* Problem statement
Would you retype, word for word, the line with "特商取引法に基づく表示 (44, 2447)" and every line after it through the end of the records below?

(Saved data entries)
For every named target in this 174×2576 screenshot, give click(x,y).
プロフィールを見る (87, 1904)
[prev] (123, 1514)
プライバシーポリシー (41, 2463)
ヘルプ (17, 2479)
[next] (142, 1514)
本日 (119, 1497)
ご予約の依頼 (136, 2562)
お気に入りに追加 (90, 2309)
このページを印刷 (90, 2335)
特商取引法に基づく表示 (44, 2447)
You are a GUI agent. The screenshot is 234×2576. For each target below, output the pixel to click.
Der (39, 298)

* Solution below
特商取引法に基づく表示 (44, 2447)
You are a GUI agent. The screenshot is 234×2576. For each target below, output the pixel to click.
Der (39, 298)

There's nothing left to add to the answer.